Top of EXCERPTED RECORDS

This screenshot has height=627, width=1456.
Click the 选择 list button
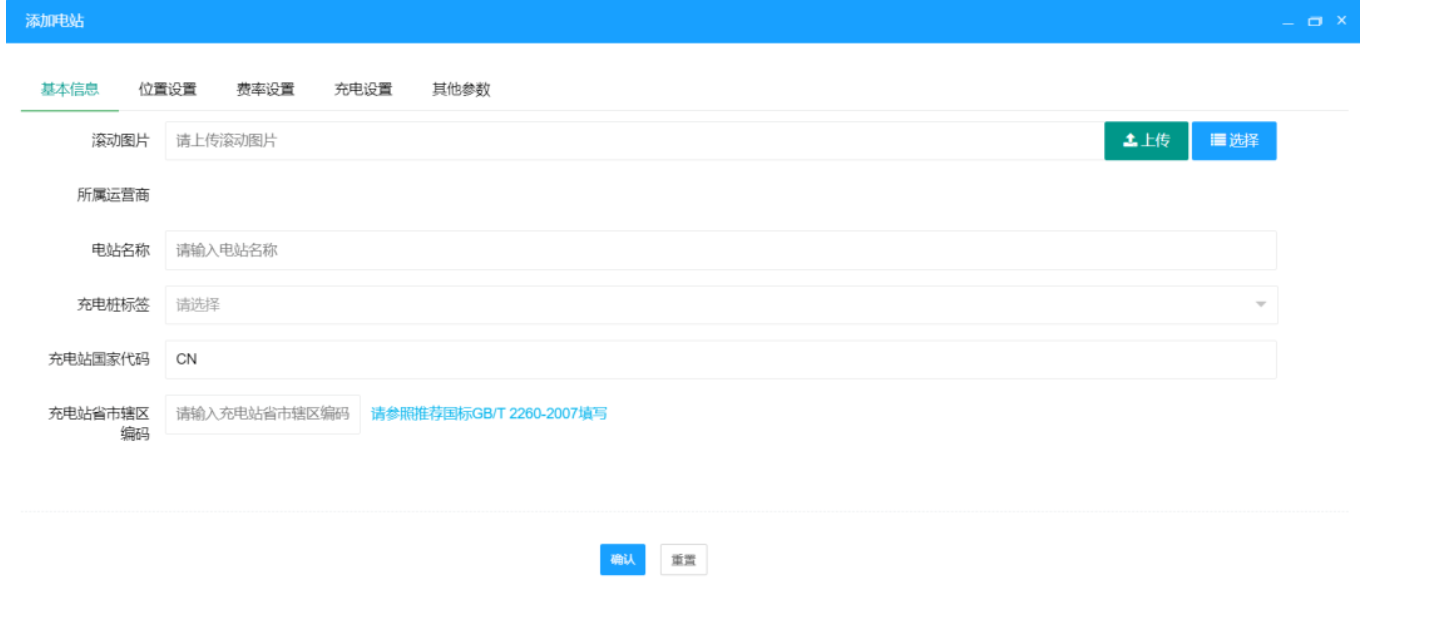1233,141
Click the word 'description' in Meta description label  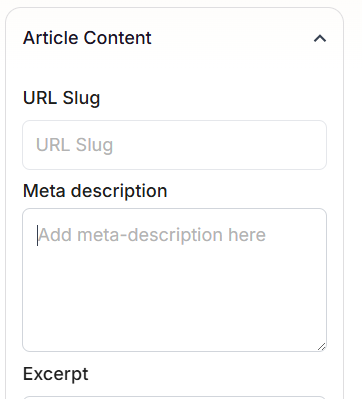119,192
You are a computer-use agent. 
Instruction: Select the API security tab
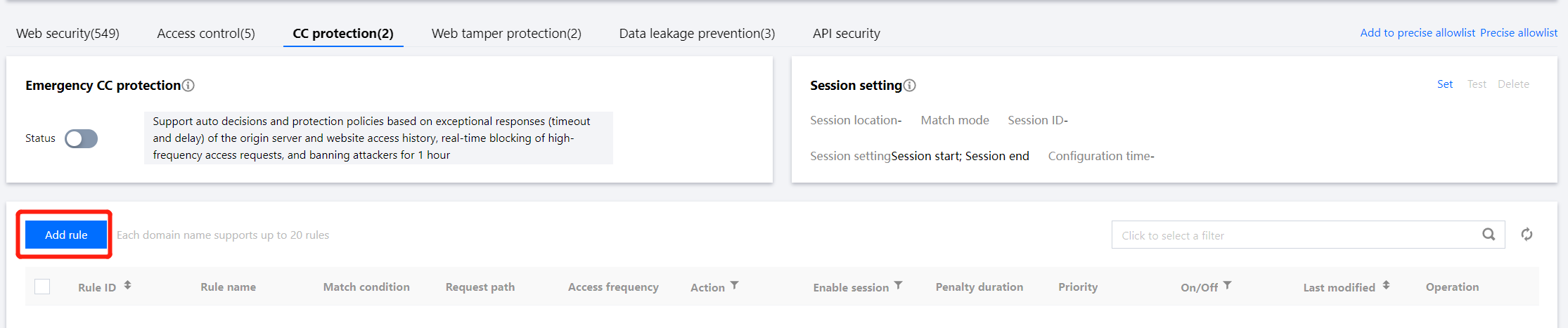point(846,34)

Bottom of EXCERPTED RECORDS

__WHAT TO WORK ON__:
Exactly the lines from the one with "You are a computer-use agent." through the end of the records are to be repeated, both ends included, and pictures are to be omitted.

__TASK SOLUTION__:
You are a computer-use agent. 
Instruction: Select the API security tab
point(846,34)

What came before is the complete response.